*ACTIVITY:* Every entry, from the first to the last, should be written out exactly.

*GIVEN RECORDS:*

————————

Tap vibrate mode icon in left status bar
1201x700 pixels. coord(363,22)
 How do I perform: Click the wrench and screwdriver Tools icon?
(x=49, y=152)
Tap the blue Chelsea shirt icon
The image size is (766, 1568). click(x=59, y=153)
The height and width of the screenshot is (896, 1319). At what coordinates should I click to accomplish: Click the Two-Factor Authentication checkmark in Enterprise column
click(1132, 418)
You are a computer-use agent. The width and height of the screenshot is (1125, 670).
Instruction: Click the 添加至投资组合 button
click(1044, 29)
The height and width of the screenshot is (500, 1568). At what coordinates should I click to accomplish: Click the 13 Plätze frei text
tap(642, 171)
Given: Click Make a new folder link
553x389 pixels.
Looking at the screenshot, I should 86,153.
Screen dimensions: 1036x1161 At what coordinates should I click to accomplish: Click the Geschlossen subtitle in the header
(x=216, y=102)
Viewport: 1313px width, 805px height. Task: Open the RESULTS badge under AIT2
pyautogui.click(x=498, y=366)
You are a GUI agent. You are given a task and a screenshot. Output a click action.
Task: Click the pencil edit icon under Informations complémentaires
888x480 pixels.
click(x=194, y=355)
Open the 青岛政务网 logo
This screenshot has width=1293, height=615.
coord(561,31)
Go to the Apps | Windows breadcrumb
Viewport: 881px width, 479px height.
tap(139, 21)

————————

*REPLY:*
Tap vibrate mode icon in left status bar
1201x700 pixels. coord(363,22)
 How do I perform: Click the wrench and screwdriver Tools icon?
(x=49, y=152)
Tap the blue Chelsea shirt icon
The image size is (766, 1568). click(x=59, y=153)
The height and width of the screenshot is (896, 1319). At what coordinates should I click to accomplish: Click the Two-Factor Authentication checkmark in Enterprise column
click(1132, 418)
You are a computer-use agent. The width and height of the screenshot is (1125, 670).
Instruction: Click the 添加至投资组合 button
click(1044, 29)
The height and width of the screenshot is (500, 1568). At what coordinates should I click to accomplish: Click the 13 Plätze frei text
tap(642, 171)
Given: Click Make a new folder link
553x389 pixels.
Looking at the screenshot, I should 86,153.
Screen dimensions: 1036x1161 At what coordinates should I click to accomplish: Click the Geschlossen subtitle in the header
(x=216, y=102)
Viewport: 1313px width, 805px height. Task: Open the RESULTS badge under AIT2
pyautogui.click(x=498, y=366)
You are a GUI agent. You are given a task and a screenshot. Output a click action.
Task: Click the pencil edit icon under Informations complémentaires
888x480 pixels.
click(x=194, y=355)
Open the 青岛政务网 logo
This screenshot has width=1293, height=615.
coord(561,31)
Go to the Apps | Windows breadcrumb
Viewport: 881px width, 479px height.
tap(139, 21)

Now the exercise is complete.